A l'époque de la peau sur les os, raconte Léopold, le narrateur enfermé dans un camp russe, je n'avais rien dans le cerveau, sinon le sempiternel chuintement d'une rengaine qui serinait nuit et jour: le froid pique, la faim trompe, la fatigue pèse, le mal du pays ronge, les punaises et les poux mordent. Je voulais négocier un échange avec les choses qui, sans être vivantes, ne sont pas mortes.

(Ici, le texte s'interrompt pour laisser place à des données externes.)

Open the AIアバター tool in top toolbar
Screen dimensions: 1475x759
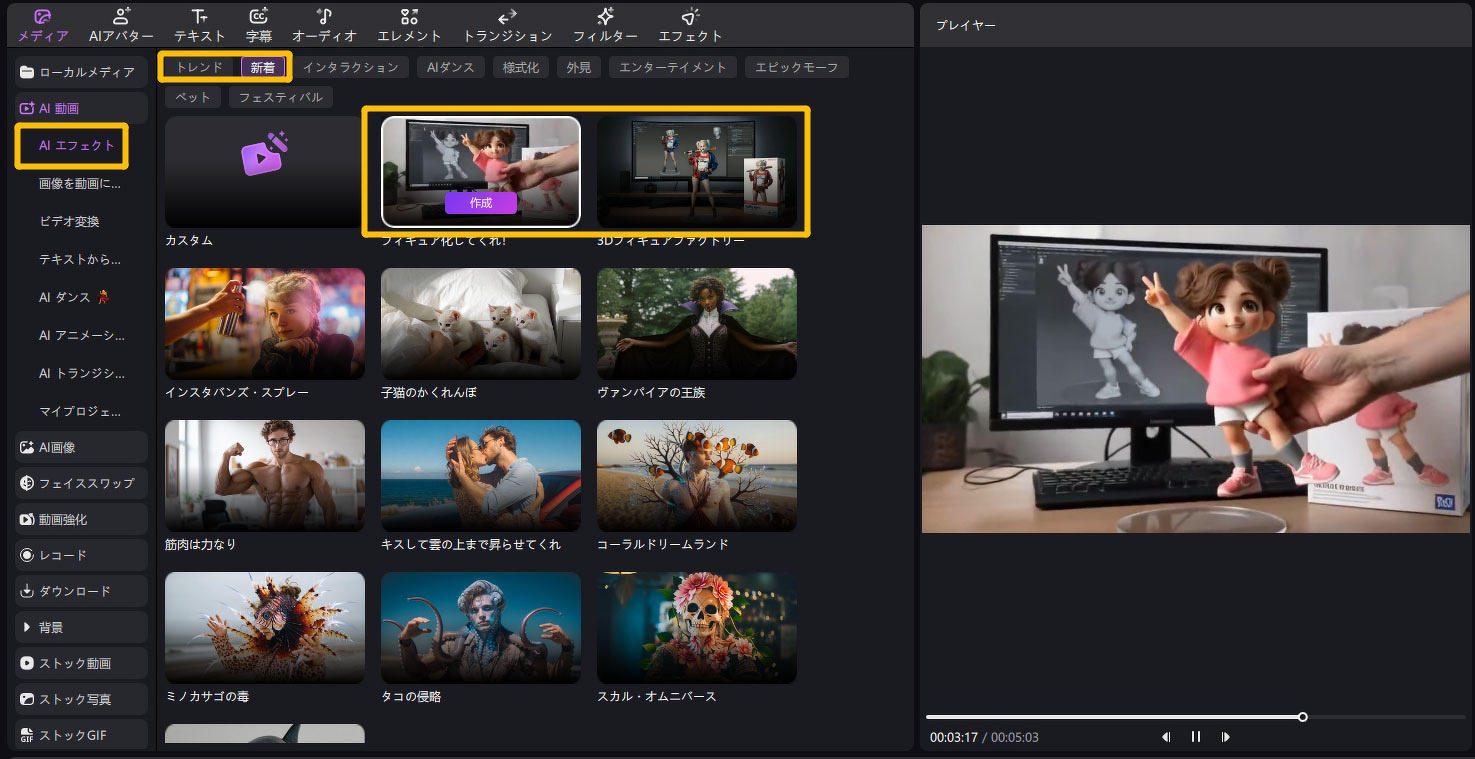coord(121,25)
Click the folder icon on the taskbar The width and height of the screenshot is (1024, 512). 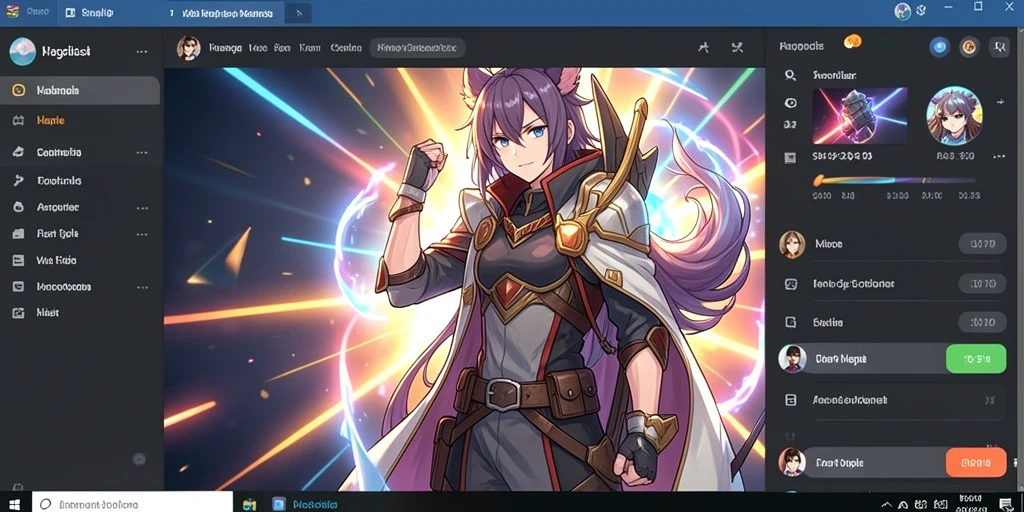249,504
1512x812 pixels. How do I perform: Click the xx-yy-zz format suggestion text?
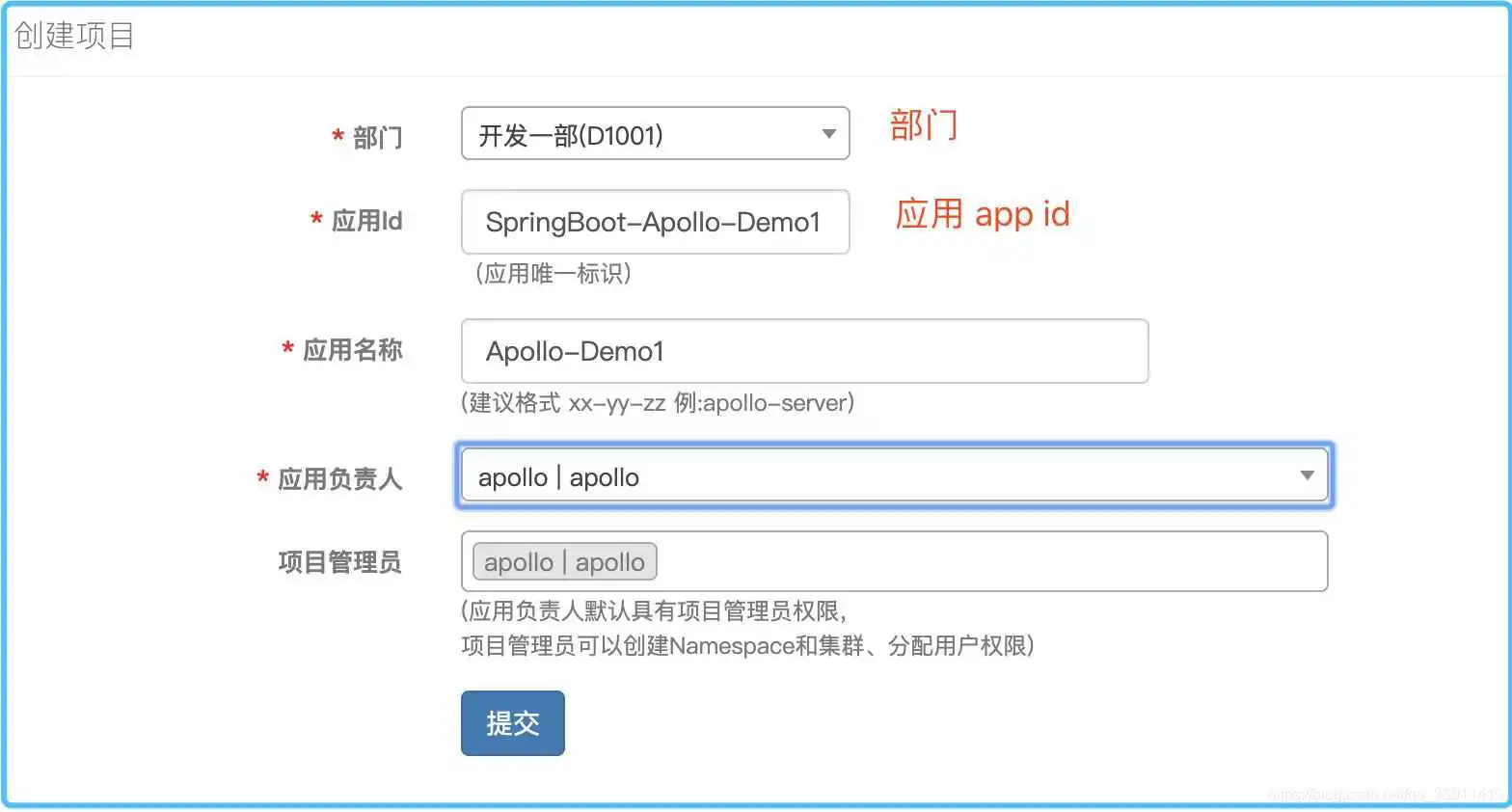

Je voulais conclure un échange salvateur entre mon corps et la ligne d'horizon (...) ça n'avait rien à voir avec la mort, c'était le contraire.

En 1945, après la défaite de l'Allemagne, tout ses ressortissants sont tenus comme suspects, surtout en Roumanie, où Léopold est arrêté et déporté dans un goulag russe.
De ces années de déportation, de travail forcé, Léopold retient la faim, comme une compagne diabolique, toujours présente, tenaillante, obsédante, qui ne laisse place à aucune autre pensée.
La bascule du souffle, c'est cet éternel appel du corps, toujours en manque, ce corps comme l'authentique prison de l'âme, son rappel mordant à ses origines terrestres, ses besoins terribles en temps de manque, où le moindre objet prend des proportions cruelles quand tout vient à disparaître.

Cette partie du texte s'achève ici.